> [WHAT YOU NEED TO DO]:
1) According to the article on China's warnings to Taiwan, what position does Luo Yuan hold?
2) Reproduce the article on China's warnings to Taiwan word for word, from "But mainland leaders, who" down to "into armed conflict.".
3) Write the next part of the article on China's warnings to Taiwan, starting right after its final sentence.

> [SELECTED EXTRACT]:
════════════════════

BEIJING, Dec. 3 Chinese military officers said today that Taiwan's leadership had pushed the island toward the "abyss of war" with its independence drive, making clear that China would consider a popular vote on Taiwan's political status as cause for war.

In lengthy interviews carried prominently by the official New China News Agency and other news outlets, the military officials also said that China would prevent Taiwan from formally declaring independence even if that meant pushing the mainland economy into a recession or destroying its plans to be host to the 2008 Olympics.

"Chen has reached the mainland's bottom line on the Taiwan question," said Luo Yuan, a senior colonel with the Chinese Academy of Military Sciences, referring to Taiwan's president, Chen Shui-Bian. "If they refuse to come to their senses and continue to use referenda as an excuse to seek Taiwan independence, they will push Taiwan compatriots into the abyss of war."

Maj. Gen. Peng Guangqian was quoted as saying that the mainland would attack without hesitation if Taiwan sought a formal split. "Taiwan independence means war," Mr. Peng said. "This is the word of 1.3 billion people, and we will keep our word."

The comments were the most strident in a barrage of explicit threats directed toward Taiwan in recent weeks by mainland leaders, and they may indicate a decisive shift in Beijing's approach to managing Taiwan affairs.

For the past several years, China has sought to downplay what it considers political provocations by Mr. Chen. Beijing has courted Taiwanese businessmen and promoted economic integration between the two adversaries, which have been politically divided since the Communists won a civil war in 1949, hoping to create a broader popular constituency in Taiwan that favors eventual reunification.

But mainland leaders, who regard Taiwan as a renegade province, now seem alarmed that softer cross-Straits diplomacy, and China's preoccupation with its extensive leadership transition, may have sent the wrong signals. They have now resumed making bellicose threats whenever they see Mr. Chen tip-toeing toward the edge of declaring independence, the kind of aggressive posturing that some American officials fear could spiral into armed conflict.

At issue is whether Taiwan will hold some kind of referendum, possibly in tandem with its presidential elections in March, that would broach the delicate subject of sovereignty.

Mr. Chen, fighting a tough battle for re-election, has promoted just such a referendum to invigorate his supporters, many of whom favor formal independence from the mainland.

════════════════════

> [DATA EXTRACT]:
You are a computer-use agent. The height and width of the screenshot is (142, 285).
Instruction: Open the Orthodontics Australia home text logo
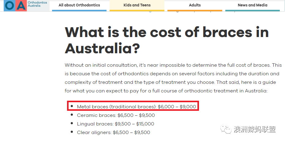coord(37,4)
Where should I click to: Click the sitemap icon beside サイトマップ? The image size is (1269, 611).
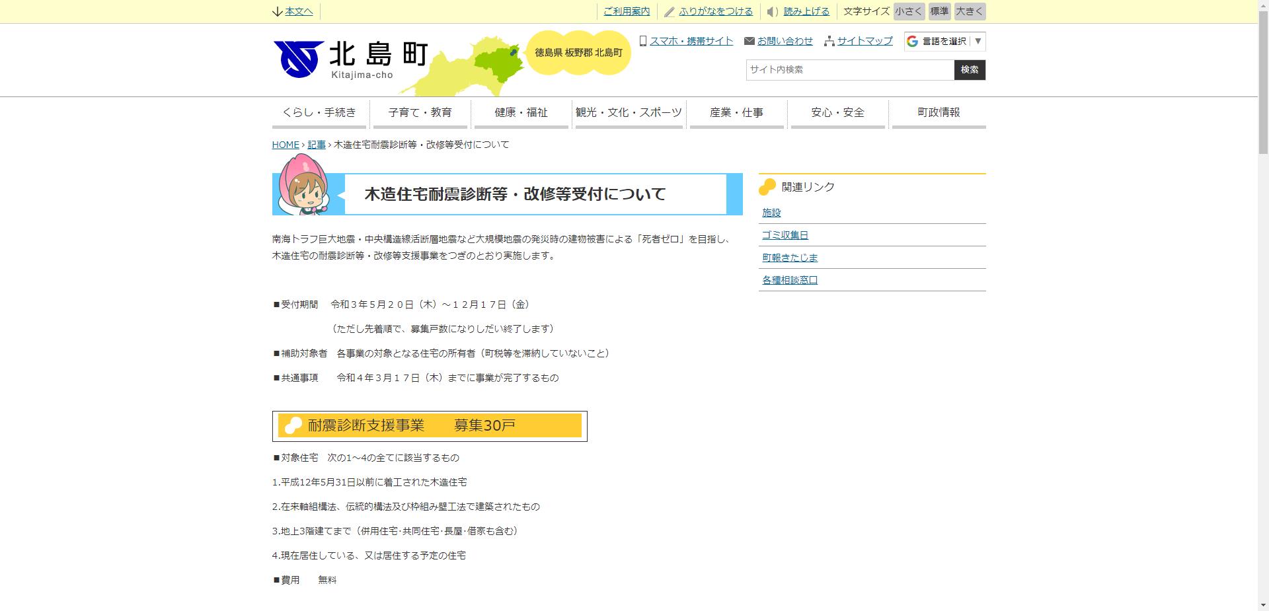tap(828, 41)
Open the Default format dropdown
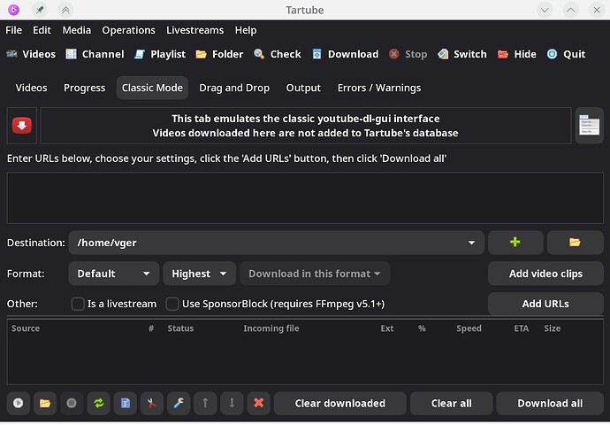The image size is (610, 425). point(113,274)
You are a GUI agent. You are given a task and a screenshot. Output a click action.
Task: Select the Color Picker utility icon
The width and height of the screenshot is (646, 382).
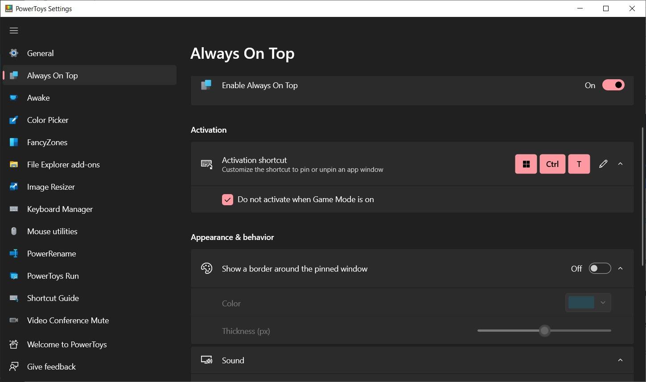(x=13, y=120)
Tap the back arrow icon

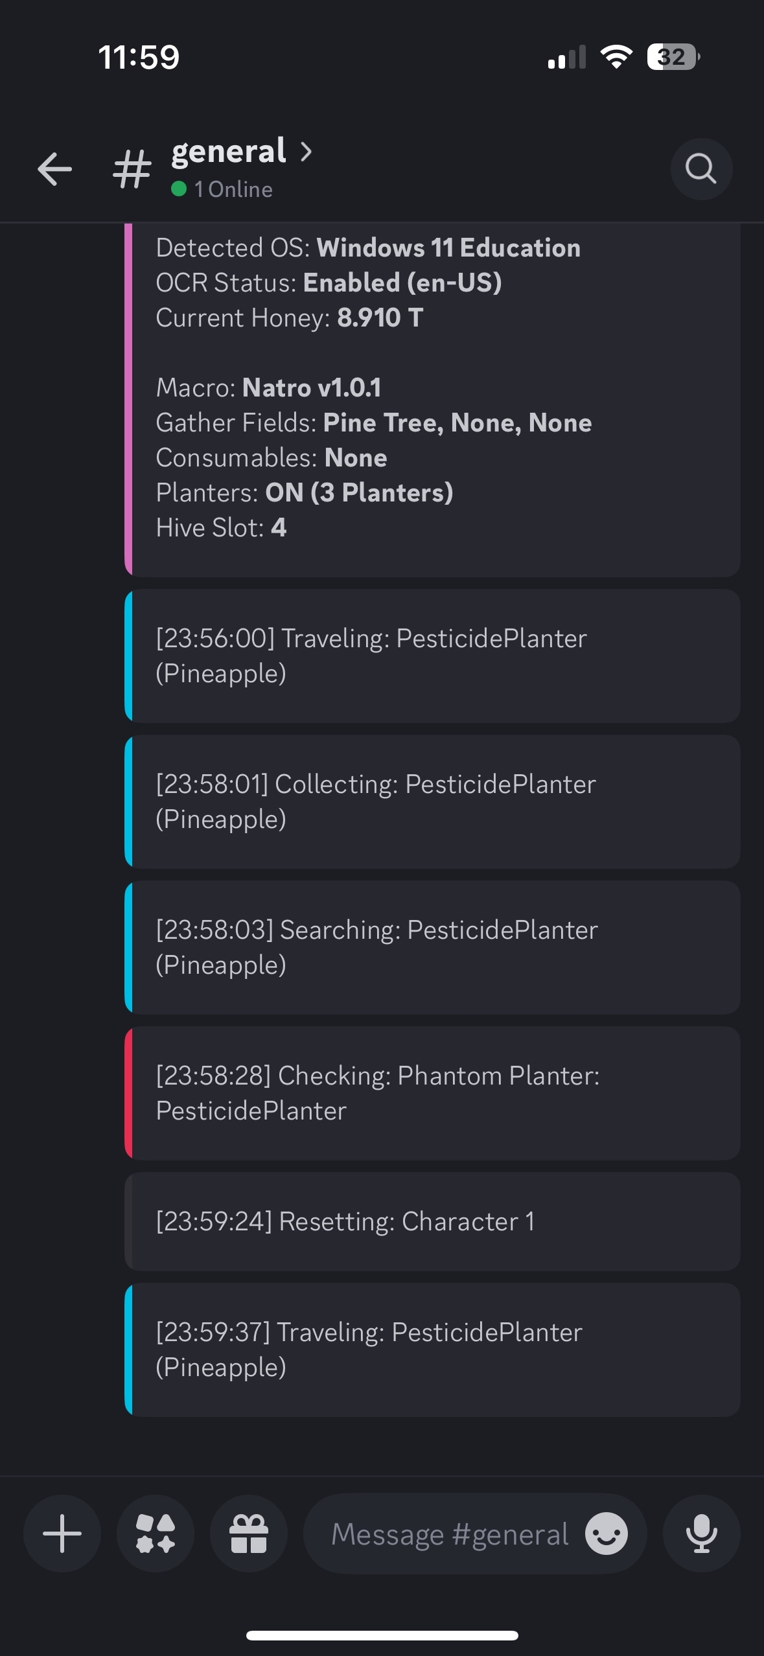54,169
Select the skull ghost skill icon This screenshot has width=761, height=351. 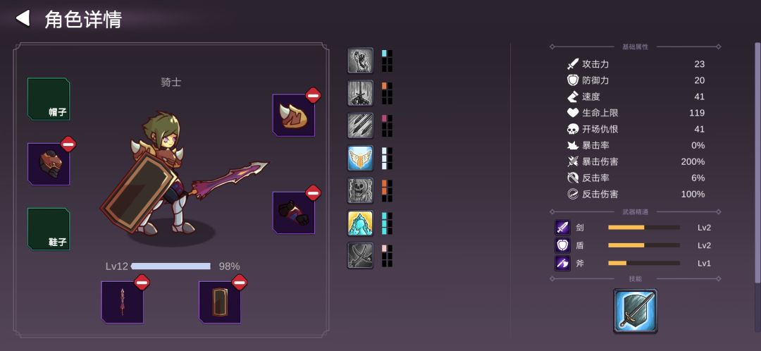(360, 191)
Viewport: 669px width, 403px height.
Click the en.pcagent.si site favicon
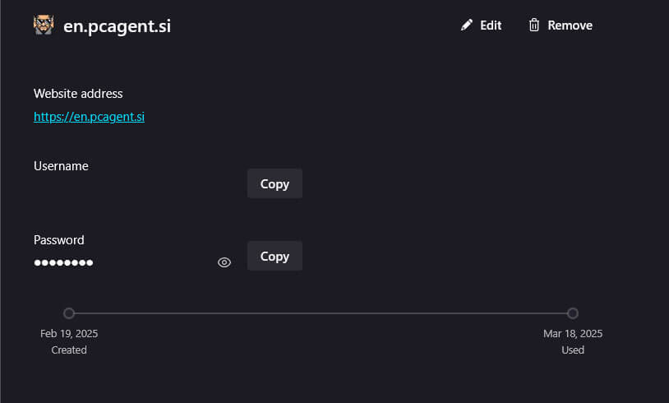pos(44,25)
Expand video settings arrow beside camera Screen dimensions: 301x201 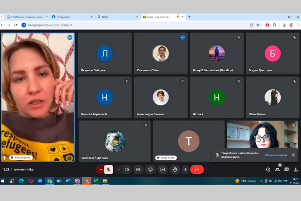pyautogui.click(x=119, y=170)
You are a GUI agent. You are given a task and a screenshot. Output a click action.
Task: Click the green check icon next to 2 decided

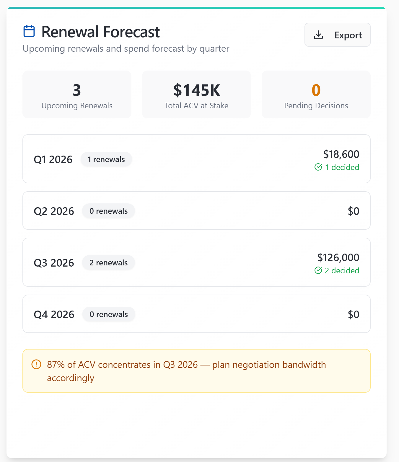pyautogui.click(x=318, y=270)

════════════════════

> [RESULTS OF THE EXERCISE]:
1) He is a senior colonel with the Chinese Academy of Military Sciences.

2)
But mainland leaders, who regard Taiwan as a renegade province, now seem alarmed that softer cross-Straits diplomacy, and China's preoccupation with its extensive leadership transition, may have sent the wrong signals. They have now resumed making bellicose threats whenever they see Mr. Chen tip-toeing toward the edge of declaring independence, the kind of aggressive posturing that some American officials fear could spiral into armed conflict.

3)
The issue appeared to be defused last week, when Taiwan's Parliament, controlled by the main opposition party, stepped back from a direct confrontation with Beijing. The legislature passed a bill that would permit referendums on constitutional and sovereignty issues, but only under narrow circumstances. The law denies the president the authority to call a referendum on such issues himself, except in matters of national defense.

But Mr. Chen said over the weekend that he saw the law as giving him leeway to organize a referendum because doing so "would protect our country's sovereignty." He did not elaborate, but Mr. Chen has argued in the past that Taiwan must take active steps to protect its de facto independence against encroachment from the mainland.

Chinese military officers do not write articles or speak out in official interviews without clearance from the highest levels, and the comments of General Peng and Colonel Luo were clearly orchestrated to send the firmest possible message about China's agitation ahead of a visit to Washington next week by China's prime minister, Wen Jiabao.

General Peng listed the Olympics, loss of foreign investment, deterioration in foreign relations, economic slowdown or recession and "necessary" casualties by the army as costs China would willingly bear to reunify the mainland. He belittled the idea that China would not dare use military force against Taiwan in advance of the 2008 Olympics, which it campaigned for many years to play host.

The officers are directing the comments at the United States as well as Taiwan. Beijing officials and analysts say the Bush administration needs to take a firmer line against Taiwanese independence, an issue Mr. Wen seems certain to press during his meeting next week with President Bush.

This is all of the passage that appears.